Top of Extracted records

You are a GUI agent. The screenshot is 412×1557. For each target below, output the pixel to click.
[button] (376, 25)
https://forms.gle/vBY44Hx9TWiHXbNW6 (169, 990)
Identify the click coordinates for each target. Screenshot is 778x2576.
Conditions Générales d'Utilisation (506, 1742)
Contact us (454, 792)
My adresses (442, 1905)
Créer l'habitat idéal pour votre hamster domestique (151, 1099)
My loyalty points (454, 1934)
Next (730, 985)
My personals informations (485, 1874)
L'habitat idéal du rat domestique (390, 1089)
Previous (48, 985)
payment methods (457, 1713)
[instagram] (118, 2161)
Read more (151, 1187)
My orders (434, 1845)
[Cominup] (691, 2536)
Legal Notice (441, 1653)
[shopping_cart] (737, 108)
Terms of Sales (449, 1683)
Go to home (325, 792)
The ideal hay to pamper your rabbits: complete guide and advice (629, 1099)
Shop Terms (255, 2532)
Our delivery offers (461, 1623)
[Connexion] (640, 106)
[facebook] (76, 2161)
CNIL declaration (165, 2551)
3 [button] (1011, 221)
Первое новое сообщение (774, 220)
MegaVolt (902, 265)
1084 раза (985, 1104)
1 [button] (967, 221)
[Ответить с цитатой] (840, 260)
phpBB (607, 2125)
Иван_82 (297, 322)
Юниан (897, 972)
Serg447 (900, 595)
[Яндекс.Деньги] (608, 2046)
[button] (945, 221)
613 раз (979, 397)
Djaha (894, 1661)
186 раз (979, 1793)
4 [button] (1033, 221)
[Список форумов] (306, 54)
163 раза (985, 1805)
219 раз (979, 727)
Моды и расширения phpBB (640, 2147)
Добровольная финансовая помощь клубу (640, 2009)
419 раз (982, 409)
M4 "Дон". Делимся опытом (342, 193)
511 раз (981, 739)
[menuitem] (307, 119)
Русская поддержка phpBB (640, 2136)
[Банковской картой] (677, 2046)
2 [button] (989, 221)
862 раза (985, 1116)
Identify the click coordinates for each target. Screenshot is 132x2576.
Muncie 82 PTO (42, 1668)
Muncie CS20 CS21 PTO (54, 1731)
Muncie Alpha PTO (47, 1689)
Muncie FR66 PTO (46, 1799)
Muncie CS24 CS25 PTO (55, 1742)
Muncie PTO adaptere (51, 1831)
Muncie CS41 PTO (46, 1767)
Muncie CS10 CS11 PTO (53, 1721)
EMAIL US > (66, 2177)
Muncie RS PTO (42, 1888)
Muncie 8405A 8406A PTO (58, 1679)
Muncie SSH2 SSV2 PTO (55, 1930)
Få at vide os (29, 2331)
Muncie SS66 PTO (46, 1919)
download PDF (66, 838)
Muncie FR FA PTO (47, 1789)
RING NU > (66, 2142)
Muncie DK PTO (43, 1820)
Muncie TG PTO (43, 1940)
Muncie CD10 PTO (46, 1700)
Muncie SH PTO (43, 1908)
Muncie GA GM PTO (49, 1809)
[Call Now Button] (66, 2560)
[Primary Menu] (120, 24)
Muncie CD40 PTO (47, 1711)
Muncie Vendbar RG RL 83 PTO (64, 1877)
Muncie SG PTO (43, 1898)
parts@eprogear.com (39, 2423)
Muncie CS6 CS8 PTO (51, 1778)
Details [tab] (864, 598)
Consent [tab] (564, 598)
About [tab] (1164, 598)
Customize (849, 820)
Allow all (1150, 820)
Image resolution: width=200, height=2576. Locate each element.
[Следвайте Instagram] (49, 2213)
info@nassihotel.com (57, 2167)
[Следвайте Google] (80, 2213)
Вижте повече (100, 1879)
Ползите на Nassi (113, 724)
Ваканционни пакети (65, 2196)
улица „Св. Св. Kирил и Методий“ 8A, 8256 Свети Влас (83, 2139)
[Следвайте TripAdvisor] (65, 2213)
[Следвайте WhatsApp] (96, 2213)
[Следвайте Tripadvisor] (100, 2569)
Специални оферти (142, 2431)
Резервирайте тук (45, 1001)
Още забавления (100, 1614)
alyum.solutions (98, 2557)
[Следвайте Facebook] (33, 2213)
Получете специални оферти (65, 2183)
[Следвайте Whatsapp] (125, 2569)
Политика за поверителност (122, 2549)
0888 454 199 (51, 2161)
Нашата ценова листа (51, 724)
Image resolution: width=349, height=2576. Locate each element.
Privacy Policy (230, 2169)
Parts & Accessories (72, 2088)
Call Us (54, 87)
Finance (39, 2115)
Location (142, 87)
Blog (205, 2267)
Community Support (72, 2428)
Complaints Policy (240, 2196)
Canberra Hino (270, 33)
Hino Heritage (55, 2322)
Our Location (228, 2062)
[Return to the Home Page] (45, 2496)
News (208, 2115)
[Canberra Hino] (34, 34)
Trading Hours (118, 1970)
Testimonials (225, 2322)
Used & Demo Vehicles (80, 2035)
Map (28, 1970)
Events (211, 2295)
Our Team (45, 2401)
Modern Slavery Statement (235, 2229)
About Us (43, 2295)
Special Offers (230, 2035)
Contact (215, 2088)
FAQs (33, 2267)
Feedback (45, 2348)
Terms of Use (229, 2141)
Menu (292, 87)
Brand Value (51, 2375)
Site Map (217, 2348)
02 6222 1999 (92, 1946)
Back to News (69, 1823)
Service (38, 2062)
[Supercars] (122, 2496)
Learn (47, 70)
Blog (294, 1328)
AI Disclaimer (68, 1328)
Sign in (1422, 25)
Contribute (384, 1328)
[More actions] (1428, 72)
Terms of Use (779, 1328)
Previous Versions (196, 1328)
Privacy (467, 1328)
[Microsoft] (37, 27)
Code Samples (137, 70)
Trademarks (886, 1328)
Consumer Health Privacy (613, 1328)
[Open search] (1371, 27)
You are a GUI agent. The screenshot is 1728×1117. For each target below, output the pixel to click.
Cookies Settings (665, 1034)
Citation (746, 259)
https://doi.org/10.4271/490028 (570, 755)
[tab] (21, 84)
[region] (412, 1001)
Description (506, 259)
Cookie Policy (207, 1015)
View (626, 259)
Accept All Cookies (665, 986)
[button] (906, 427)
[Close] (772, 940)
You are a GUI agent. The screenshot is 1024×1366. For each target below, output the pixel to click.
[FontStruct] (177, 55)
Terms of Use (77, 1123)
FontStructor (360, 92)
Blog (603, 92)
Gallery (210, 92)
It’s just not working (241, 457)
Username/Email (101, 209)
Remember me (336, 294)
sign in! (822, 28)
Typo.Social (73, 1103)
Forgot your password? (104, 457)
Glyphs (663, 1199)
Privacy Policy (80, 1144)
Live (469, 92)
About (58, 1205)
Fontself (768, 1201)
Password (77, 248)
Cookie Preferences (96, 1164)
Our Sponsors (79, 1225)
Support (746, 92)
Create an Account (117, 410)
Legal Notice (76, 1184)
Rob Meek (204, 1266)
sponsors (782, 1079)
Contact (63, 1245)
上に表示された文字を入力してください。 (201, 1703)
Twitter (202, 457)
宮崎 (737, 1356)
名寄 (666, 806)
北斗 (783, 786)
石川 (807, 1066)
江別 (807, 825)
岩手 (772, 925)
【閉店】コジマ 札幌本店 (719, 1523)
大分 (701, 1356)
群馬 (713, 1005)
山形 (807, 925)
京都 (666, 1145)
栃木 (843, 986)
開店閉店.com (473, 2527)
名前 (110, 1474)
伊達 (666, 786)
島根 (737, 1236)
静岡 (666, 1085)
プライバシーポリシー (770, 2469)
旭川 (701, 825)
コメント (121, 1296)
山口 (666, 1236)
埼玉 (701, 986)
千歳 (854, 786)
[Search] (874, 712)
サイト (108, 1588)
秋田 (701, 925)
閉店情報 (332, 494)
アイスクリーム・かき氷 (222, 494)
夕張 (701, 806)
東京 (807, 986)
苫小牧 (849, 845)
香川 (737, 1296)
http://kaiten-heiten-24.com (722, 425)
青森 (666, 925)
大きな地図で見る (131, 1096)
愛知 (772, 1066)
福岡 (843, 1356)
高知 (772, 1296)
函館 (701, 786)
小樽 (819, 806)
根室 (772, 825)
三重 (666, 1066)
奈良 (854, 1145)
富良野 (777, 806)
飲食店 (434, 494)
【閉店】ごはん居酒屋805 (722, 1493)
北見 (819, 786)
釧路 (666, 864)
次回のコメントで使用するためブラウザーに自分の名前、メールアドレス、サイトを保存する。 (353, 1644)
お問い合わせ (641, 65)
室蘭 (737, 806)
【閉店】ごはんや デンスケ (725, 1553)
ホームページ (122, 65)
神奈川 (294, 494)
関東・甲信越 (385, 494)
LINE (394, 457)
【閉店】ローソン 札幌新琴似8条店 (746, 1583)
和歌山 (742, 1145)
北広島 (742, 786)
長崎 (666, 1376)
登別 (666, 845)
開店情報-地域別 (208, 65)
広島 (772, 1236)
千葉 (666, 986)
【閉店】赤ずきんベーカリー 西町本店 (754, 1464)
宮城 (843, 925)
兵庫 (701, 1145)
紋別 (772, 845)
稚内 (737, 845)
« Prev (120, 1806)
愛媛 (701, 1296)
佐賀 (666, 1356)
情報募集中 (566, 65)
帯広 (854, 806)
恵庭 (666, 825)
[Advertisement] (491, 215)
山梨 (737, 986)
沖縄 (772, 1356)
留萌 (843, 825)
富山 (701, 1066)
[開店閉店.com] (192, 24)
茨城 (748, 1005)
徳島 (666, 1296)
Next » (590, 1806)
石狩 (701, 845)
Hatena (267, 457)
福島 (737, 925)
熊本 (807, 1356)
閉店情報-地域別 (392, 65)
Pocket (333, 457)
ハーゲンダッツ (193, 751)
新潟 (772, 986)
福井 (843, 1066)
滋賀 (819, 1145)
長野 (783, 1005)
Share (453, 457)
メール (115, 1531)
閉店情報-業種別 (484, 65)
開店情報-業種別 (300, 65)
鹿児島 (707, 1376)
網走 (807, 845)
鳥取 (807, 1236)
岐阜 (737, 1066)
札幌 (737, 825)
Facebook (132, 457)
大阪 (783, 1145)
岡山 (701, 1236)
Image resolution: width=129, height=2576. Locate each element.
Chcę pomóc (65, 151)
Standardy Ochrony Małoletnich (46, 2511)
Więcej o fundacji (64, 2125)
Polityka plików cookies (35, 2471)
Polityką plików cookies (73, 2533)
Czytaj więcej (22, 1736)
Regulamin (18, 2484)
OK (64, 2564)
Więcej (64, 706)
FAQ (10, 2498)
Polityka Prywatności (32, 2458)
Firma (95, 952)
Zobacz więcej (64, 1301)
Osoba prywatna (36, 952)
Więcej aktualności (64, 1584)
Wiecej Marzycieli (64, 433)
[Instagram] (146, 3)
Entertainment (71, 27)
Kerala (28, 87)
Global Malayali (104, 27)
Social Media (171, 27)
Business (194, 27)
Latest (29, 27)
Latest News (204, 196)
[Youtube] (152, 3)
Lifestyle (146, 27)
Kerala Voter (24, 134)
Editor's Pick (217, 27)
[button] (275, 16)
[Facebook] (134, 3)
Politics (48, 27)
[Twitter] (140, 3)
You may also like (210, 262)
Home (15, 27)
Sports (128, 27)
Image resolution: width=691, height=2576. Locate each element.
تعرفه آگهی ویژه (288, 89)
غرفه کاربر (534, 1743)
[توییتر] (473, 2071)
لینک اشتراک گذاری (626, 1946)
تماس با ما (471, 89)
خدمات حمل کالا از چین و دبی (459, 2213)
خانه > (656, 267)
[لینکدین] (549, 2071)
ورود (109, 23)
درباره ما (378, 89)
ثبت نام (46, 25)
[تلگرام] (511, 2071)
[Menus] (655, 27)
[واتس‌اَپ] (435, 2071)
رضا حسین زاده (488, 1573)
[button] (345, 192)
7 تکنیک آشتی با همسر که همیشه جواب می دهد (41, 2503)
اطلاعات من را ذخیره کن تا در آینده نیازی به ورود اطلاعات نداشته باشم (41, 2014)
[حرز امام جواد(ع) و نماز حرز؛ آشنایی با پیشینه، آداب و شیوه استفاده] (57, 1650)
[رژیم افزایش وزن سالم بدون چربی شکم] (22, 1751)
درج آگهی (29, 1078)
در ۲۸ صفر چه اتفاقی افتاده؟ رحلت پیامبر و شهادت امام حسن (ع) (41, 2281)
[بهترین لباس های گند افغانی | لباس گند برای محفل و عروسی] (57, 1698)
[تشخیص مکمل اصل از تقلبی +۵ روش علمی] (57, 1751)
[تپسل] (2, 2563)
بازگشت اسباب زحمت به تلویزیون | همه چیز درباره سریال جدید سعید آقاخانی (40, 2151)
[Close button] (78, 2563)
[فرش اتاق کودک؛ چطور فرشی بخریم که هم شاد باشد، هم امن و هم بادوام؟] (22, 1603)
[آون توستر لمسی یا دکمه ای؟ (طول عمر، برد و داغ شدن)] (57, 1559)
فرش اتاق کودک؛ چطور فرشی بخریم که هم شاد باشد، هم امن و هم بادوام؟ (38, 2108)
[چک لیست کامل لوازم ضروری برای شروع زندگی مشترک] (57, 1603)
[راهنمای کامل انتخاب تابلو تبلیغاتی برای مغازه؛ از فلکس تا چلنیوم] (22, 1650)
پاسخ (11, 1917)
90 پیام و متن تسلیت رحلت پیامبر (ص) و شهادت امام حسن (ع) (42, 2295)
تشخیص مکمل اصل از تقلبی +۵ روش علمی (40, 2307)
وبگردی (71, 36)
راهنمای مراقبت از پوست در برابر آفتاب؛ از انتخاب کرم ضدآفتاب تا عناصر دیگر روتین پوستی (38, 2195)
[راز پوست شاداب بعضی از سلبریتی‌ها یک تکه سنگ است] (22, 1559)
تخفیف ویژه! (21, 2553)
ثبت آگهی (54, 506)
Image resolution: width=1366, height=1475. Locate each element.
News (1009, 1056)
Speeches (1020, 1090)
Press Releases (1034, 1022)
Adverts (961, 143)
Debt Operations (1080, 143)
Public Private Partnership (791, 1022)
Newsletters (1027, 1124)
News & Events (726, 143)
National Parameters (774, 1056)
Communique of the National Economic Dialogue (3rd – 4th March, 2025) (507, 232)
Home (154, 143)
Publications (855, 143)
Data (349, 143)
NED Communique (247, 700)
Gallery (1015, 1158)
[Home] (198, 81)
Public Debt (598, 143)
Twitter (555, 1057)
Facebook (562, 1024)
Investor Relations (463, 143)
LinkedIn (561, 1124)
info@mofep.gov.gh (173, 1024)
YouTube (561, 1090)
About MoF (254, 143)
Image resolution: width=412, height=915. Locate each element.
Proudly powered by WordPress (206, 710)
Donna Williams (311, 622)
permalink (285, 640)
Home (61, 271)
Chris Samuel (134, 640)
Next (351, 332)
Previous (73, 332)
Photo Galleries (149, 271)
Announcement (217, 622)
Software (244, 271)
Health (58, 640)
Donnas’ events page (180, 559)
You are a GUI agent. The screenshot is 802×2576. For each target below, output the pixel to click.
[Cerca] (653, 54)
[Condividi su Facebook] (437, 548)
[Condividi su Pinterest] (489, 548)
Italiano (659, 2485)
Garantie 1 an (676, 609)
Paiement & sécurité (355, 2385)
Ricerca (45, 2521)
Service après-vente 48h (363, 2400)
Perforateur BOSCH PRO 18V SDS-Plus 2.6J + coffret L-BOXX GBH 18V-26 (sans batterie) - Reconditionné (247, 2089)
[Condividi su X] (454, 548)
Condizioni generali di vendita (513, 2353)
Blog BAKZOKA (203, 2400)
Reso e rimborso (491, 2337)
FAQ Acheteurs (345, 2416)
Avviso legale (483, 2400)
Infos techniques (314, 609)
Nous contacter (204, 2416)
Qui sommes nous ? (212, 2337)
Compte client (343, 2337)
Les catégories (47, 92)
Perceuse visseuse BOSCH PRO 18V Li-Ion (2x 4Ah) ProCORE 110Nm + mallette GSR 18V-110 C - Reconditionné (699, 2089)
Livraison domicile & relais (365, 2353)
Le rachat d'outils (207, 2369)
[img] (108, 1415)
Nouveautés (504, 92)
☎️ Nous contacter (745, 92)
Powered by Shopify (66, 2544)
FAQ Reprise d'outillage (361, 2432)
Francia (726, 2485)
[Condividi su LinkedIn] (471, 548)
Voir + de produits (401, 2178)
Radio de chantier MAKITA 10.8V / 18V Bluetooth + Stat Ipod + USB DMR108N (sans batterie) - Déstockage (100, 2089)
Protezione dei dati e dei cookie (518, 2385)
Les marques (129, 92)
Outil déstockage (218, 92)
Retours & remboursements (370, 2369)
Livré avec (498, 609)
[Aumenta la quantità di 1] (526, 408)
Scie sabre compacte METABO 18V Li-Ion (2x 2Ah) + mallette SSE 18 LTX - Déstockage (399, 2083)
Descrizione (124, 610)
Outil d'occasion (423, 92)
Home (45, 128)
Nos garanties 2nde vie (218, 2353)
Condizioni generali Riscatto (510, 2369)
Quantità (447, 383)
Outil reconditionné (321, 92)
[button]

Bottom of Extracted records

**Work item:** Return only the lines above that run from the opening line through the line containing "Legal Notice (441, 1653)", exactly as written.

**Exercise solution:**
You are a GUI agent. The screenshot is 412×1557. For each target below, output the pixel to click.
[button] (376, 25)
https://forms.gle/vBY44Hx9TWiHXbNW6 (169, 990)
Identify the click coordinates for each target. Screenshot is 778x2576.
Conditions Générales d'Utilisation (506, 1742)
Contact us (454, 792)
My adresses (442, 1905)
Créer l'habitat idéal pour votre hamster domestique (151, 1099)
My loyalty points (454, 1934)
Next (730, 985)
My personals informations (485, 1874)
L'habitat idéal du rat domestique (390, 1089)
Previous (48, 985)
payment methods (457, 1713)
[instagram] (118, 2161)
Read more (151, 1187)
My orders (434, 1845)
[Cominup] (691, 2536)
Legal Notice (441, 1653)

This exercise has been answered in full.